Ca c’est la question la plus vaste. Je dirais que ça a été les montagnes russes. Des moments incroyables, et des moments très durs. Là je vous avoue que Skype, et ben c’est pas du luxe (si tant est que le décalage ne fait pas que tous les français sont au lit depuis longtemps).  L’avantage c’est qu’on se retrouve aussi entre personnes qui sont loin de chez elles et ça crée de sacrés liens. C’est une expérience formidable. Les trams, le café du coin, les sorties… Et une sensation de liberté phénoménale. Les gens sont optimistes (parfois trop même, on dirait que c’est faux ou surjoué) et ça fait un bien fou. Bon par contre ça bosse dur : lundi au vendredi non-stop et on finissait très rarement à 16h… Et puis bon, amis et famille en France ont été super présent et ça c’est cool.

 

Alors t’en conclues quoi ?

Cette année passée a certainement été l’année la plus riche, éprouvante et magique de ma vie. Même si au final je ne suis resté que 6 mois à SF (oui parce qu’il s’est aussi passé des trucs de fou professionnellement dont je parlerai surement dans quelques temps et qui m’ont fait revenir un peu en avance), j’ai appris énormément sur mon métier mais aussi sur moi-même. Ca n’a pas été simple tous les jours.

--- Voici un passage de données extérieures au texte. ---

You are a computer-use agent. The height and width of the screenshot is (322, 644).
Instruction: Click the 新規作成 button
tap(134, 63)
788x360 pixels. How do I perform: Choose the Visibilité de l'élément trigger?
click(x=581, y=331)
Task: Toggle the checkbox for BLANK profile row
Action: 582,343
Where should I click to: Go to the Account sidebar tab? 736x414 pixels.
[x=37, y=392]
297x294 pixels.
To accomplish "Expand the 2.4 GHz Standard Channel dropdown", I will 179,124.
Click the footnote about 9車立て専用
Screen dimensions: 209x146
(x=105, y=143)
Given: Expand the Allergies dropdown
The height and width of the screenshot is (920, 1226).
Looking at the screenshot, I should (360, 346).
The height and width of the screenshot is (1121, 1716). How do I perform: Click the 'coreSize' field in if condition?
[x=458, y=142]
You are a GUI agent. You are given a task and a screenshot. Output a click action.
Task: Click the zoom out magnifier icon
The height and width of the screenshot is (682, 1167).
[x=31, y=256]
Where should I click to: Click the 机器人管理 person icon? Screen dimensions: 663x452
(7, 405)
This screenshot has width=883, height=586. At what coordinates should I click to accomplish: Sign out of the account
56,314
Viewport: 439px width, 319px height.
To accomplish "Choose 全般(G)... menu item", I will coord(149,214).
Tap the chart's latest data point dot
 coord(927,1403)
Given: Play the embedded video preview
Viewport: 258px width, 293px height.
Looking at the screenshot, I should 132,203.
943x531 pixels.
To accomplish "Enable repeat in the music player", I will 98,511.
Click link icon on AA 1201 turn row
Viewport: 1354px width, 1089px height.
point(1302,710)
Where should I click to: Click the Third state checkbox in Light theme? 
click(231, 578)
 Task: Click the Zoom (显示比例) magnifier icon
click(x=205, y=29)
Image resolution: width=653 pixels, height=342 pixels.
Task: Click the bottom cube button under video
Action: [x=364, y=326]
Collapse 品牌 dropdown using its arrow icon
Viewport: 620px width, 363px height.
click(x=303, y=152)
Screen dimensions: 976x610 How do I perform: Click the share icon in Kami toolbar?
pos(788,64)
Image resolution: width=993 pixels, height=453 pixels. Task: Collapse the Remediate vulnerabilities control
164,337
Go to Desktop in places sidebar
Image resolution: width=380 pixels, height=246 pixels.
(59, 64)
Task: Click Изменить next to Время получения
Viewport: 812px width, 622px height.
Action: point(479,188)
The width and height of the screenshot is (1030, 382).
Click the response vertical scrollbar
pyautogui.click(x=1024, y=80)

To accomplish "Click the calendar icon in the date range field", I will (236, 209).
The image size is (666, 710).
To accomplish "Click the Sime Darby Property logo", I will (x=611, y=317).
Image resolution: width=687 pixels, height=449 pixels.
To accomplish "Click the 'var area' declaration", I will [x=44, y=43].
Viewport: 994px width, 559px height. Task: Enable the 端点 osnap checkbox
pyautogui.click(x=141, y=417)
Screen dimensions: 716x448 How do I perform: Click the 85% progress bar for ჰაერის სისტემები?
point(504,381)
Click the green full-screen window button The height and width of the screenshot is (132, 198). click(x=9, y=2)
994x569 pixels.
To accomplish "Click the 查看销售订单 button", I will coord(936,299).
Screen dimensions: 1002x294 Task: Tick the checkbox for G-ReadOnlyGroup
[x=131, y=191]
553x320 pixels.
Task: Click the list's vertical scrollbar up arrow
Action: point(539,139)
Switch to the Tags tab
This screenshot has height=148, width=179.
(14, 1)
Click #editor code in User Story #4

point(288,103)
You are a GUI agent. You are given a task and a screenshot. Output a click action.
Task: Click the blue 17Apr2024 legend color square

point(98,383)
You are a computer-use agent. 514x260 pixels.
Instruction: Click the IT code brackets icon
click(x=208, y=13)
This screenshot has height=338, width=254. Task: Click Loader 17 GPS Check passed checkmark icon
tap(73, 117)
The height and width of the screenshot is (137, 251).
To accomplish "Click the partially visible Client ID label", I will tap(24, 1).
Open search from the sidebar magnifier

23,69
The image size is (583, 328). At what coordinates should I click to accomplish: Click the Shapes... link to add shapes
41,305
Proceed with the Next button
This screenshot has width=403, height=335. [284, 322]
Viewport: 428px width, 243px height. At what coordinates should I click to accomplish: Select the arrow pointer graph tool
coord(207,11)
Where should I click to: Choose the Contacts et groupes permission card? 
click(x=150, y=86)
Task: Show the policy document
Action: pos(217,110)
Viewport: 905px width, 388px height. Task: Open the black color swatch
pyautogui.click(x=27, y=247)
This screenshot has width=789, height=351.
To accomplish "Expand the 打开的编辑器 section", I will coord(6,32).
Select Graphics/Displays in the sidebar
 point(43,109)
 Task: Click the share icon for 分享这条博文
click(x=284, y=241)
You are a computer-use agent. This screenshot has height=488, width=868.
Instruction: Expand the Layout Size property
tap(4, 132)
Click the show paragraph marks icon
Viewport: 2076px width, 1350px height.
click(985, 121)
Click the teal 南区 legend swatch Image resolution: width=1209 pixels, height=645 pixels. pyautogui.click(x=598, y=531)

Il y a eu des coups de mou, des coups de folie, des coups de chance, du bonheur, de la tristesse, du mal du pays mêlé d’émerveillement… Bref j’ai adoré vivre à l’américaine (bon sauf la bouffe… SF c’est le pays des Vegan et moi je suis pas du tout ce que j’appelerais « un mangeur de graines »), une expérience hors du commun et si c’était à refaire je ne changerais absolument rien.

 

Mention spéciale à mes amis de là-bas Andrew, Susanne, Catherine, Amaury, Ellen, Thomas. Merci pour tout !

8 réflexions sur “Au fait, je vous ai jamais raconté San Francisco…

  1. Ecole Immaculée Conception

    Merci, très bon article François, et surtout super « retour d’expériences » comme je les aime afin d’ouvrir nos horizons pédagogiques et humains, forcement ! Une question me taraude depuis quelques temps : j’ai assisté à la présentation d’un prof. de math (jeune français) qui exposait comment il utilisait le numérique en classe avec ses élèves ; il revenait d’une expérience professionnelle aux Etats Unis. Son utilisation du numérique était fluide et intuitive … je n’ai pu parler avec lui de « comment il crée ses séquences/séances » … mais moi j’ai l’impression qu’en France on commence par écrire tout en haut de sa fiche de prep. les items du socle commun, puis les programmes …et du coup on aurait tendance à s’enfermer un peu (une sorte de « frein psychologique » ?) plutôt que de s’ouvrir à de nouvelles manières de faire tout en respectant bien sur les programmes mais ne pas les avoir « comme des boulets » il me semble?

    • Alors il y a du bon et du moins bon dans notre système. L’avantage est qu’on sait vraiment où on va. L’inconvénient, tu le soulignes, c’est sa lourdeur. J’étais quand même soumis aux programmes français là bas. Avec forcément des ajustements avec des élèves non francophones. Je t’avoue que j’ai préparé ma classe et envisagé mon travail comme ici en France donc je ne saurais pas vraiment dire s’il y a une différence. J’ai fait plus ou moins « comme d’habitude ».